The purpose of this trial was to assess the safety profile of an intravenous (IV) formulation of the antiepileptic drug (AED) levetiracetam (LEV) when substituted for the same oral dose. This new formulation has been developed for patients for whom oral administration is temporarily not feasible. Bioequivalence between oral and IV formulations has previously been demonstrated. A multicenter, open-label, single-arm trial was conducted to evaluate the safety and tolerability of IV LEV (1000-3000 mg/day).
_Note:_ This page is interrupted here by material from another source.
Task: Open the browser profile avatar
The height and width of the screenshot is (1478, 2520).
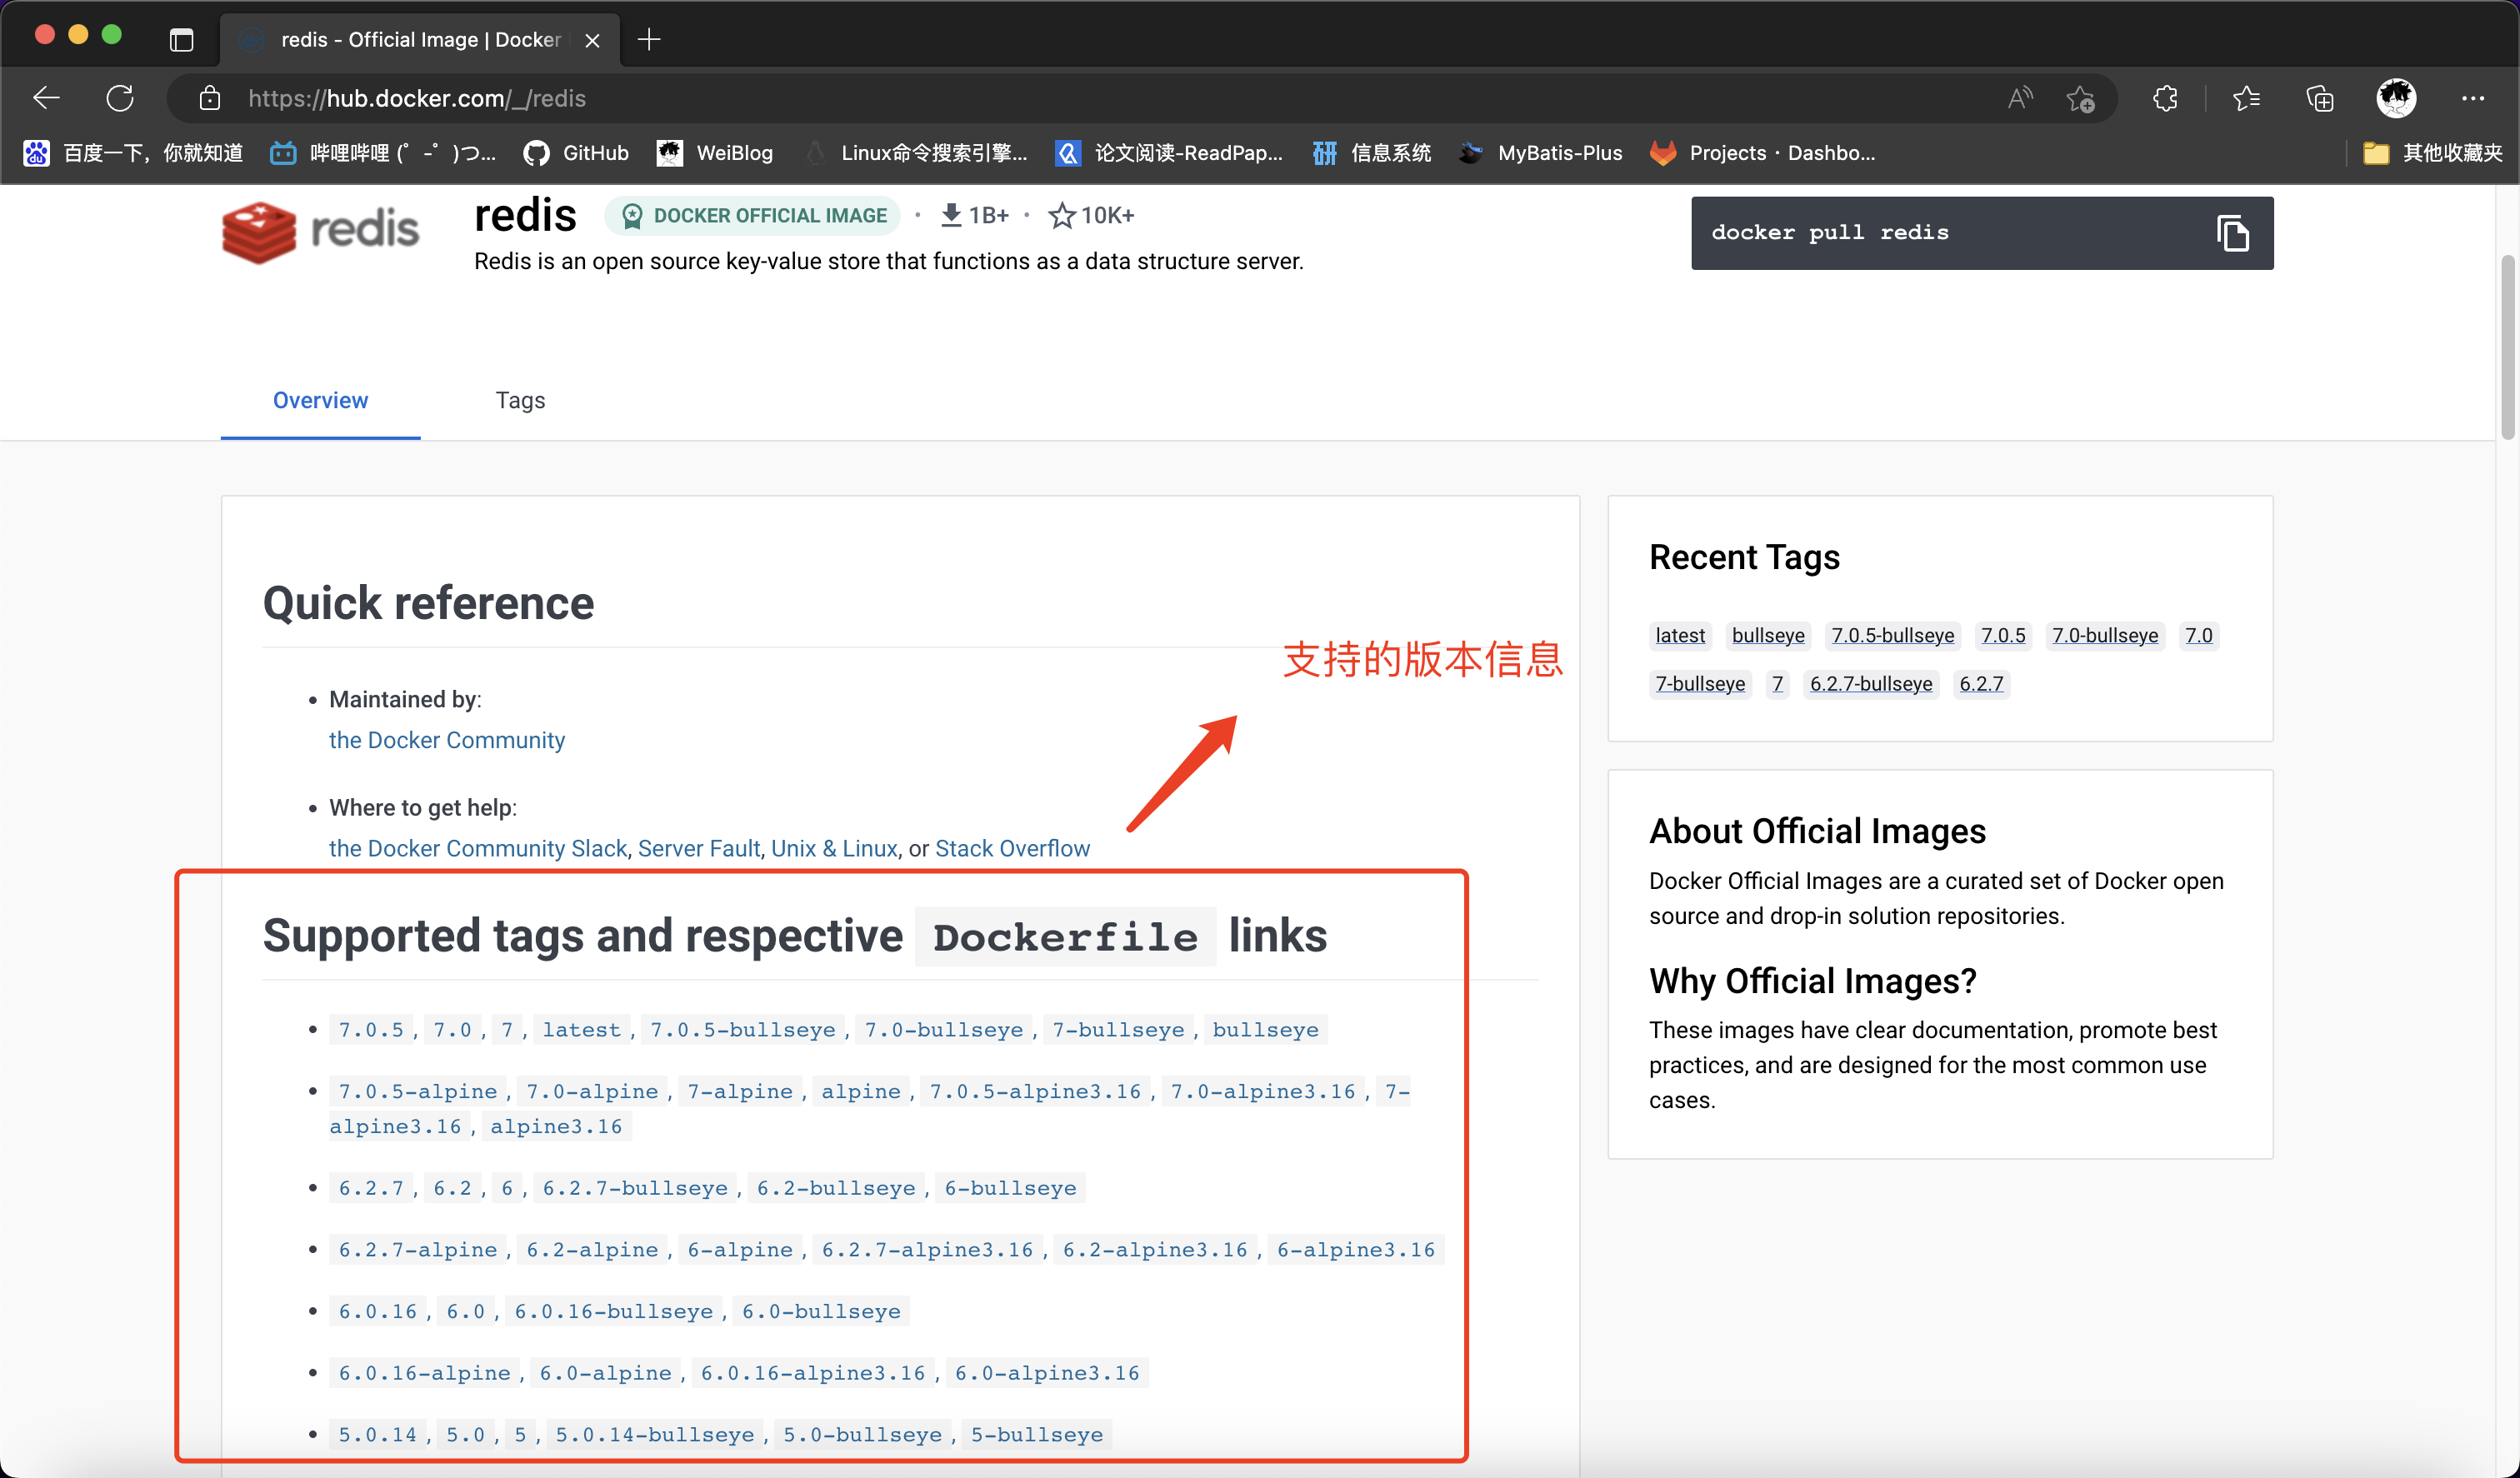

Patients taking oral LEV as adjunctive therapy were switched to the equivalent IV dosage (mg-by-mg substitution, without washout period). 1 to 3 LEV ampoules (500 mg/5mL) were injected into a 100 mL pouch of 0.9% sterile saline solution. 15-minute infusions were administered twice daily on 4 consecutive days. Standard safety assessments (adverse events [AEs], vital signs), physical and neurological examinations, and measurement of LEV and other AED plasma concentrations, were performed repeatedly. On Day 1 and Day 4, two 12-lead electrocardiograms (ECGs) were performed (pre-dose and at the end of the morning infusion). On Day 5 patients were switched back to their oral LEV dosage. In addition, seizure occurrences were recorded in diaries. 25 adults with partial-onset seizures (12 males; 13 females) were included and completed all study visits. Mean age was 40.8[plusmn]10.6 years, age at onset of epilepsy ranging from 0 to 46 years. AEs, mostly mild or moderate, were consistent with the known AE profile of LEV. Eleven subjects (44%) experienced at least one treatment-emergent AE. The most frequently reported AEs were headache (n=5) and fatigue (n=3). No serious AEs or deaths occurred, no clinically relevant changes in vital signs or ECG parameters were noted, and clinical laboratory parameters remained stable. No temporal relationship between IV infusion and onset of AEs was observed, and no local reaction occurred at the infusion site. Moreover, no seizure worsening was reported during the clinical trial period, or the brief follow-up. The IV LEV formulation appears to be well tolerated and may constitute a useful treatment alternative for patients with partial-onset seizures temporarily unable to take the drug orally. (Supported by funds from UCB.)